JL: It did. Kids tend to have small “discount rates” as the literature terms them. In other words, they are motivated by rewards that they get immediately but do not respond strongly to promises of rewards that they will not receive until much later. It could be that, in our study, when the date of the test arrived, because they were reminded that they had a good chance to earn a lot of money if they performed well and they would be paid right after the test was finished, they took the test more seriously. When they took the official test the week before, they did not take it so seriously since they were not paid for their performance.
So based on the results of your test, what can we conclude or infer about standardized tests and the role they play in schools?

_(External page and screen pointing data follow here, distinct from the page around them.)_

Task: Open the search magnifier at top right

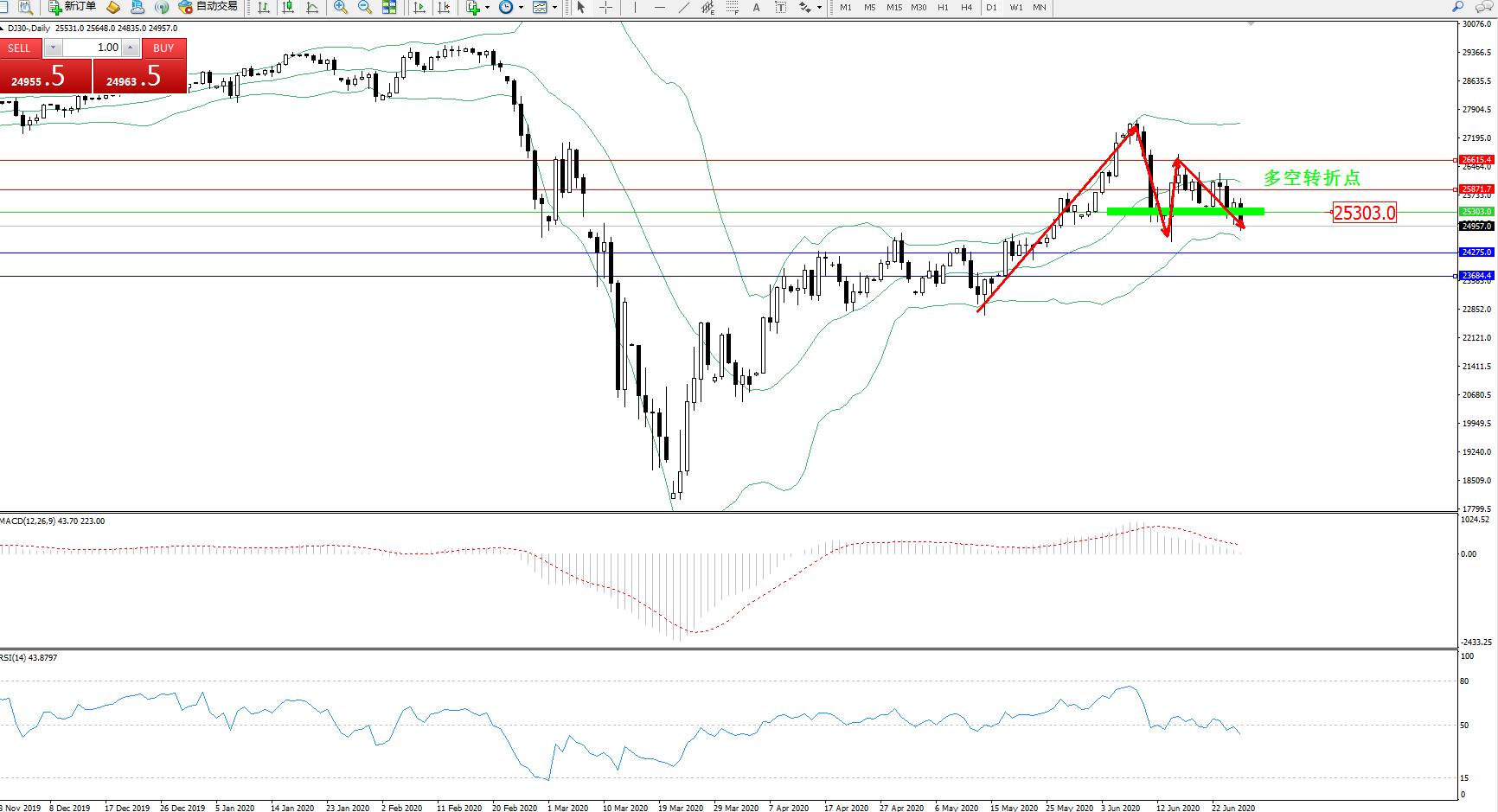Action: point(1458,7)
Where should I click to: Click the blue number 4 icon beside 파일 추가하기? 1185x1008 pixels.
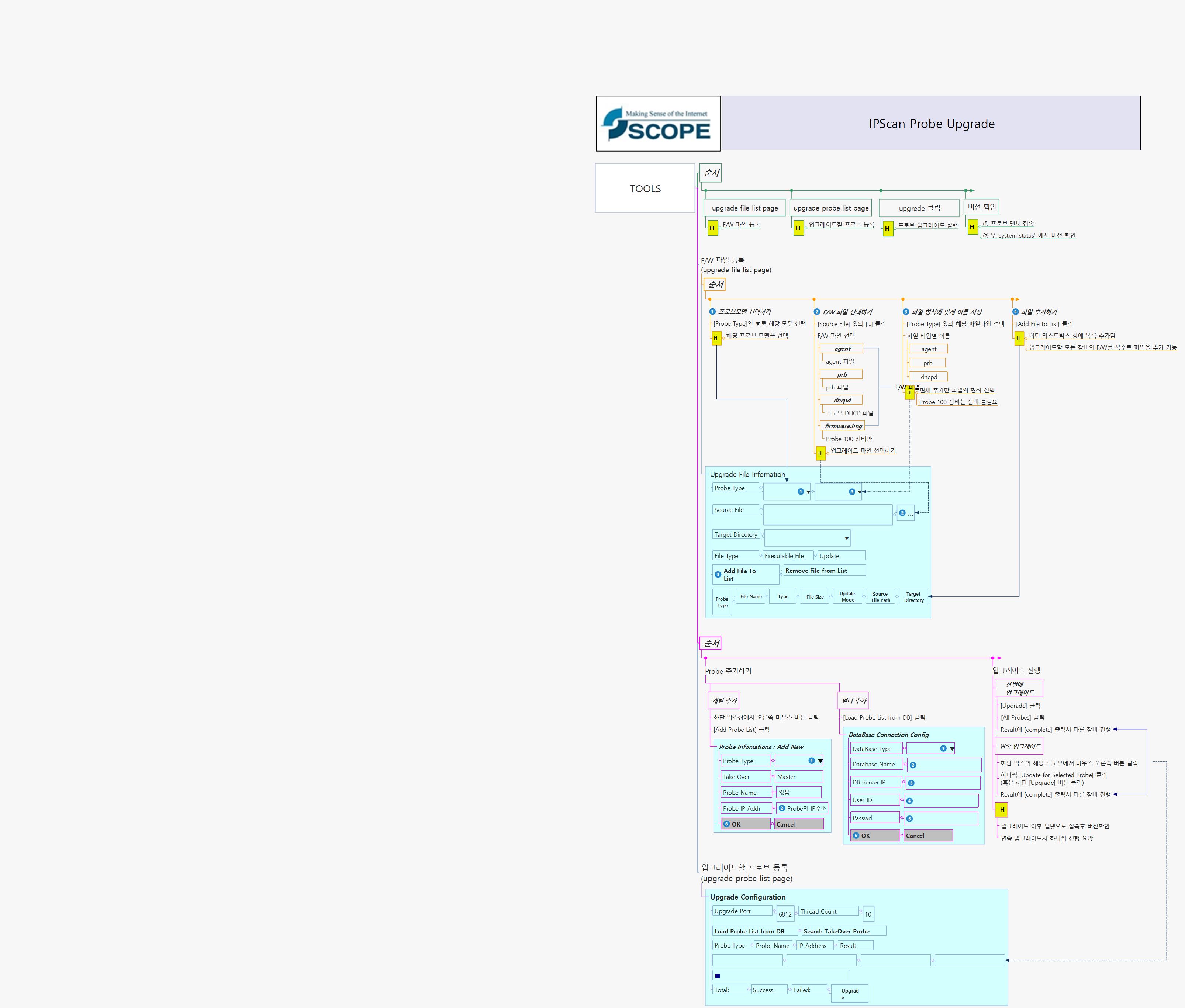tap(1015, 311)
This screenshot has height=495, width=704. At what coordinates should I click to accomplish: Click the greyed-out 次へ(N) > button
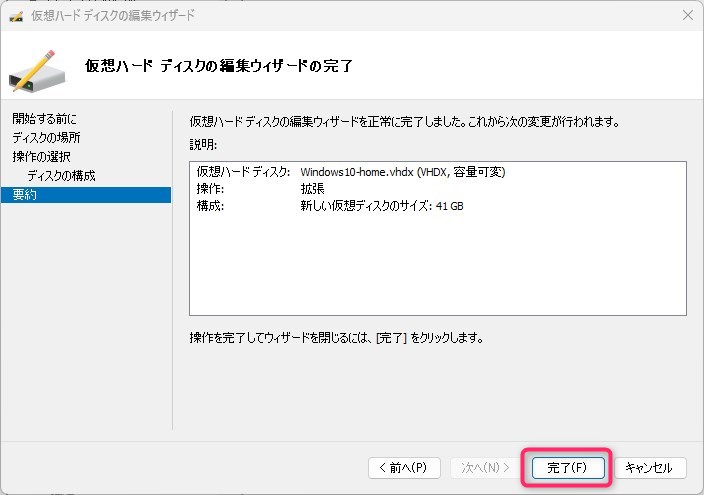pos(486,467)
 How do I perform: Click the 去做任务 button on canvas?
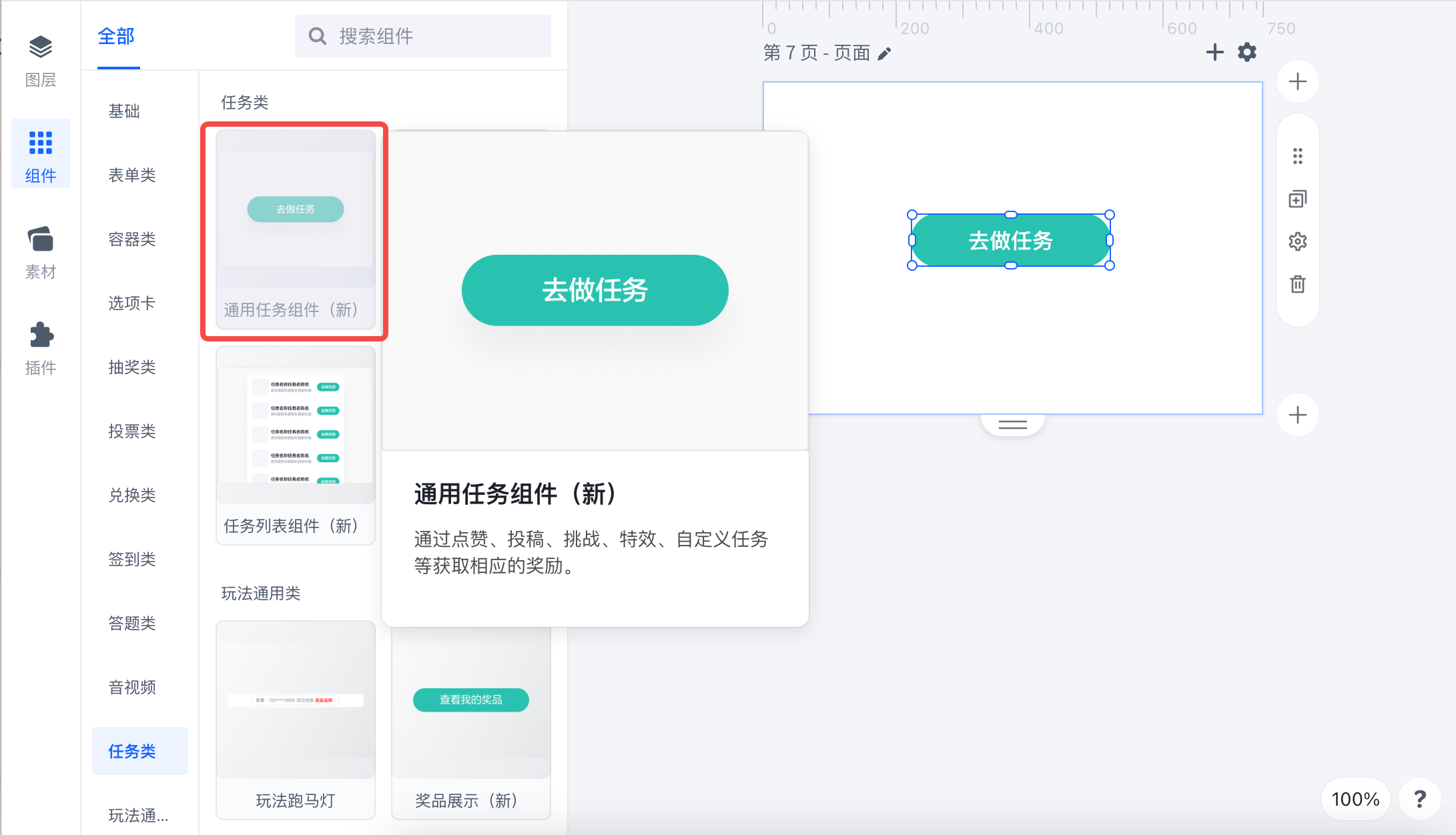click(1010, 240)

JL:The policy implications are crucial. The results suggest that students do not try as hard as they can on tests where they have nothing to gain personally. This calls into question the appropriateness of using standardized tests that have no impact on a student’s welfare as an evaluation of a student’s academic progress. Students may fail to show improvement merely because they have no incentive to show what they have learned, not because they are missing the requisite skills.
If students do not show what they know on standardized tests, then they are not a reliable measure of a teacher’s quality and should not be used as part of a teacher’s evaluation. I am very worried that teacher evaluation systems are using such tests and are arriving at incorrect decisions, potentially harming good teachers and rewarding bad ones.
Are you planning to extend the research to other groups of students?
JL: That is exactly the direction this research is now heading. We are in the process of conducting similar experiments that pay students based on standardized test results in more affluent schools and in schools internationally. Other types of students might be more intrinsically motivated to perform well on standardized tests. If so, the black-white achievement gap and the US-International gap, especially in mathematics, might not be as severe as we think.
For example, our early results show that students in Shanghai, China , which ranked first on the 2012 Programme for International Student Assessment (PISA) in mathematics, do not respond at all to treatment. Students there do just as well on a version of a PISA math test whether they are in the control group or the treatment group, presumably because they try hard on every test. But students in the U.S., which ranked 36th on the 2012 PISA in mathematics, do respond to the treatment.
This suggests that they don’t have the same intrinsic motivation to perform well on the PISA. When U.S. students do try as hard as they can in response to extrinsic financial incentives, the gap between students in the U.S. and Shanghai is greatly diminished. Much more work needs to be done, but it appears that the effort that different types of students put into standardized tests plays a huge role in understanding what these tests actually measure.